No. This depends much on what the loop is doing, or more directly stated, what the LLVM optimizer is doing to the loop. If all goes to plan (and as you see without .step_by()
it does for simple loops), the for-loop-machinery can lead to better code.

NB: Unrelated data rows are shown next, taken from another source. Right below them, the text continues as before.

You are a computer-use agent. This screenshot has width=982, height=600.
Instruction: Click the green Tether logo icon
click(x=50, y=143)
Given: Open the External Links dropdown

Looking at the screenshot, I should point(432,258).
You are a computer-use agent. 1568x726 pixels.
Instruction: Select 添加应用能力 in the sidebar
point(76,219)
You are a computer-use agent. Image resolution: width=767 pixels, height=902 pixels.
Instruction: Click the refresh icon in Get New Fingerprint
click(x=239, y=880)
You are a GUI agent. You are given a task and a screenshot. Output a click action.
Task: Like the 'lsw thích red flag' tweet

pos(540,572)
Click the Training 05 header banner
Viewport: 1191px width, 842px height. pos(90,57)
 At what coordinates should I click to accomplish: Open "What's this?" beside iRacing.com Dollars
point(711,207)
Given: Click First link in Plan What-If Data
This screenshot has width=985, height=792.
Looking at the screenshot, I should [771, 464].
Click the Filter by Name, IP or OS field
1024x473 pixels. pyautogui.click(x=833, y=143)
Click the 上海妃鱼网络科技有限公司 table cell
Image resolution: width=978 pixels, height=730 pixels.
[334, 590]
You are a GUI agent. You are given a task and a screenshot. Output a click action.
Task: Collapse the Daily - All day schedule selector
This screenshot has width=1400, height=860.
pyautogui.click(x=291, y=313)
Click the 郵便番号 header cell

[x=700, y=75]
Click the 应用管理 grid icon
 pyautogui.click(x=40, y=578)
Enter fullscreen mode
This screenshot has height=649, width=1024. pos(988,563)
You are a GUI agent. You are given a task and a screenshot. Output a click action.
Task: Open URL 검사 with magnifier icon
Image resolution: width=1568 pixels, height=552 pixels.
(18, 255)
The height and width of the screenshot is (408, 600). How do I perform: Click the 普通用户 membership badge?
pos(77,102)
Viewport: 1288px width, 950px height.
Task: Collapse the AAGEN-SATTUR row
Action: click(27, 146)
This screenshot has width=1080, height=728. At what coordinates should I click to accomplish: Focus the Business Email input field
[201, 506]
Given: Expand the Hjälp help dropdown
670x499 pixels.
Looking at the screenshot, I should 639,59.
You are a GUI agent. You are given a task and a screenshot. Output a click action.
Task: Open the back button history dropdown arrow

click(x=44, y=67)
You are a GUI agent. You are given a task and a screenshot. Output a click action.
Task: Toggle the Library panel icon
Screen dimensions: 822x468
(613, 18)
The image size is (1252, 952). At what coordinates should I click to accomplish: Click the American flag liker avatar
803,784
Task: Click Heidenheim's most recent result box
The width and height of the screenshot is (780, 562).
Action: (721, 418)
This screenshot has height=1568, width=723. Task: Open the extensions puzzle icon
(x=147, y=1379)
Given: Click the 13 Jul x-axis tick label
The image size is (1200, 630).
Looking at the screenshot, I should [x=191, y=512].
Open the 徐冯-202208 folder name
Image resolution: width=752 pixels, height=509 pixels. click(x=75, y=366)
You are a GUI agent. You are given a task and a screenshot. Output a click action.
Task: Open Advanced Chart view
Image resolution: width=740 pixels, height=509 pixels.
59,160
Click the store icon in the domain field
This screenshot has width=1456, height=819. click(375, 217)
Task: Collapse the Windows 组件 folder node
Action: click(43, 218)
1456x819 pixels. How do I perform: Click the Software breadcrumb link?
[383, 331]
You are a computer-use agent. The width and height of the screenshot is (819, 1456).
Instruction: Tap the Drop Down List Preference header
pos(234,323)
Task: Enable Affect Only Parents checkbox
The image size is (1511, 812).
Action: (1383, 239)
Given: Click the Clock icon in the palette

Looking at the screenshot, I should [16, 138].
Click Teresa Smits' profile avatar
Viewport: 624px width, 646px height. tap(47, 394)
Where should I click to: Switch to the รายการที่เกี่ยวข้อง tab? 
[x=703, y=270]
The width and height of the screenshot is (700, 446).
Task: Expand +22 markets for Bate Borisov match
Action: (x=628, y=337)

In particular, looking at the generated assembly for for_loop
cmpq %fs:112, %rsp
ja .LBB0_2
movabsq $8, %r10
movabsq $0, %r11
callq __morestack
pushq %rax
movl $1, (%rsp)
leaq (%rsp), %rax
movl (%rsp), %eax
testl %eax, %eax
js .LBB0_9
movabsq $4294967296000000, %rcx
movabsq $-4294967296, %r8
leaq 4(%rsp), %rsi
jmp .LBB0_4
movl $1, 4(%rsp)
movq %rcx, %rdi
shrq $32, %rdi
cmpl %edi, %ecx
jge .LBB0_9
movl %ecx, %edx
addl %eax, %edx
jno .LBB0_7
andq %r8, %rcx
orq %rdi, %rcx
jmp .LBB0_8
movl %edx, %edx
andq %r8, %rcx
orq %rdx, %rcx
jmp .LBB0_8
popq %rax
We can see that the loop was partially unrolled, whereas the while loop was not:
cmpq %fs:112, %rsp
ja .LBB1_2
movabsq $4, %r10
movabsq $0, %r11
callq __morestack
subq $4, %rsp
movl $1000000, %eax
leaq (%rsp), %rcx
movl $1, (%rsp)
decl %eax
jne .LBB1_3
addq $4, %rsp
Note also that this example could have been more succinctly written as (0..1_000_000).map(test::black_box).sum()
, which incidentially has about the same performance as the for loop (as it should – it generates the same assembly).